LOG ENTRY 1:01:000129
The bloodstained spaceman walks into the hallway, nightmarish in the flickering artificial lights. Koa is enjoying this. He feels his rage steering him. He has become anger. He is breaking apart. He has become the blackness. He has buried the spaceman for too long. Time to let it free. Punch the lights out. That was fun. Smashed the oxygen regulator. Ooh, that was something. Hey look, a human. Twist his arm till it pops out. Ohh, that was more of a snap! The spaceman rampages through the station. People scream and run. It sends objects flying, breaking everything in its path, the transport ship. The spaceman sees it, veers toward it. Let's be a pilot for once. Let's go for a ride. To hell with all this. Koa straps himself into the cockpit, rips the spacecraft from its moorings, and engages the rear thrusters. With a jolt, he's off, smashing through the hanger into the space beyond. Chatter on the communicator. Fuck them. Let them rot. Where to now?
LOG ENTRY 1:01:00012226
White noise over the communicator. It fades to nothing. The void of the airwaves is filled with silence now. In the cockpit, only instrument panels give off a faint glow. Outside a vast expense. Emptiness. Koa is alone. At least he isn't lonely anymore. The blackness of his dream world and the real world are now one and the same. He no longer reflects. He no longer thinks of his past, his wife, his child. None of that has meaning here.

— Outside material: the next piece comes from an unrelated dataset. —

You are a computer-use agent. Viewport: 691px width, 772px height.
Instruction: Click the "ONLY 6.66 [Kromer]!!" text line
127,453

Everything is the present moment, the end and the beginning. Into the darkness flies a man. He lives on a precipice between all that has been and all that will be. He is adrift in an unforgiving void. He has no destination anymore. He is not at peace, nor is he at war. He is neither sad nor happy. He just is. Flying endlessly through space and time, Koa lets go. His burdens become light. Weightlessness has its advantages.